# WHAT TO WORK ON:
Give back each entry verbatim.

(DATA UNDER STUDY)

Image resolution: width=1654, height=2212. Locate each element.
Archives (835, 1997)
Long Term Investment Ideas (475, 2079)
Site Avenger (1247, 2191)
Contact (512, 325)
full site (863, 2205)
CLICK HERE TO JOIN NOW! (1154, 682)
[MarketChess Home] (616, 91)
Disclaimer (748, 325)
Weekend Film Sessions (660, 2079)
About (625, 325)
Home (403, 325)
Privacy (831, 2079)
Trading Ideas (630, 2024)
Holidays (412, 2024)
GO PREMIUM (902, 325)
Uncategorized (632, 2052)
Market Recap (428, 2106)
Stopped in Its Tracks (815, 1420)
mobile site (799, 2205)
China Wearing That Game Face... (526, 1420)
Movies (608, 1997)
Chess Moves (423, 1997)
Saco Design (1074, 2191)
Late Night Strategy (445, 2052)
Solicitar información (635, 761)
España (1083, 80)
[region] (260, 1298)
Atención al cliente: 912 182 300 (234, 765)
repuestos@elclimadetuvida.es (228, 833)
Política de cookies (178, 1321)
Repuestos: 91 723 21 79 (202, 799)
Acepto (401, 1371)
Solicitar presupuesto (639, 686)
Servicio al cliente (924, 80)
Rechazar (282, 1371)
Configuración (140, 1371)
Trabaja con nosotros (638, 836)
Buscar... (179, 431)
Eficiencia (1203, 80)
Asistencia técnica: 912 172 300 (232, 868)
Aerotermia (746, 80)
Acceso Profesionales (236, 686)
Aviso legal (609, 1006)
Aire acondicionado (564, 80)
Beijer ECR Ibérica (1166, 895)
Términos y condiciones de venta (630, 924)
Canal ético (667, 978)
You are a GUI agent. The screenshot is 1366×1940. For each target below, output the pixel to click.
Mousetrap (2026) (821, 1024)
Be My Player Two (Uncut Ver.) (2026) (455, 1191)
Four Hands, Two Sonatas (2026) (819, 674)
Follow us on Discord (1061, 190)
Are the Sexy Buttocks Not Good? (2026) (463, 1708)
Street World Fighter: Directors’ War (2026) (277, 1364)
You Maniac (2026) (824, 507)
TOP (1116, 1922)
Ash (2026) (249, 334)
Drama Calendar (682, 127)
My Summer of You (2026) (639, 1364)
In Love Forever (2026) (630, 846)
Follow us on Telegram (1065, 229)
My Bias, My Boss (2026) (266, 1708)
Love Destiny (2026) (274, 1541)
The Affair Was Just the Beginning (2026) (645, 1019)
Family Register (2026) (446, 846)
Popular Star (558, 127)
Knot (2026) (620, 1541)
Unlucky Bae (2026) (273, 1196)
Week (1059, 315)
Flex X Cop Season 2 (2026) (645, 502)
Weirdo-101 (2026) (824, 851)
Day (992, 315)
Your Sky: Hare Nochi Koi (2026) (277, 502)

(End DATA UNDER STUDY)

# SOLUTION TO THE EXERCISE:
Image resolution: width=1654, height=2212. Locate each element.
Archives (835, 1997)
Long Term Investment Ideas (475, 2079)
Site Avenger (1247, 2191)
Contact (512, 325)
full site (863, 2205)
CLICK HERE TO JOIN NOW! (1154, 682)
[MarketChess Home] (616, 91)
Disclaimer (748, 325)
Weekend Film Sessions (660, 2079)
About (625, 325)
Home (403, 325)
Privacy (831, 2079)
Trading Ideas (630, 2024)
Holidays (412, 2024)
GO PREMIUM (902, 325)
Uncategorized (632, 2052)
Market Recap (428, 2106)
Stopped in Its Tracks (815, 1420)
mobile site (799, 2205)
China Wearing That Game Face... (526, 1420)
Movies (608, 1997)
Chess Moves (423, 1997)
Saco Design (1074, 2191)
Late Night Strategy (445, 2052)
Solicitar información (635, 761)
España (1083, 80)
[region] (260, 1298)
Atención al cliente: 912 182 300 (234, 765)
repuestos@elclimadetuvida.es (228, 833)
Política de cookies (178, 1321)
Repuestos: 91 723 21 79 (202, 799)
Acepto (401, 1371)
Solicitar presupuesto (639, 686)
Servicio al cliente (924, 80)
Rechazar (282, 1371)
Configuración (140, 1371)
Trabaja con nosotros (638, 836)
Buscar... (179, 431)
Eficiencia (1203, 80)
Asistencia técnica: 912 172 300 (232, 868)
Aerotermia (746, 80)
Acceso Profesionales (236, 686)
Aviso legal (609, 1006)
Aire acondicionado (564, 80)
Beijer ECR Ibérica (1166, 895)
Términos y condiciones de venta (630, 924)
Canal ético (667, 978)
You are a GUI agent. The screenshot is 1366×1940. For each target below, output the pixel to click.
Mousetrap (2026) (821, 1024)
Be My Player Two (Uncut Ver.) (2026) (455, 1191)
Four Hands, Two Sonatas (2026) (819, 674)
Follow us on Discord (1061, 190)
Are the Sexy Buttocks Not Good? (2026) (463, 1708)
Street World Fighter: Directors’ War (2026) (277, 1364)
You Maniac (2026) (824, 507)
TOP (1116, 1922)
Ash (2026) (249, 334)
Drama Calendar (682, 127)
My Summer of You (2026) (639, 1364)
In Love Forever (2026) (630, 846)
Follow us on Telegram (1065, 229)
My Bias, My Boss (2026) (266, 1708)
Love Destiny (2026) (274, 1541)
The Affair Was Just the Beginning (2026) (645, 1019)
Family Register (2026) (446, 846)
Popular Star (558, 127)
Knot (2026) (620, 1541)
Unlucky Bae (2026) (273, 1196)
Week (1059, 315)
Flex X Cop Season 2 (2026) (645, 502)
Weirdo-101 (2026) (824, 851)
Day (992, 315)
Your Sky: Hare Nochi Koi (2026) (277, 502)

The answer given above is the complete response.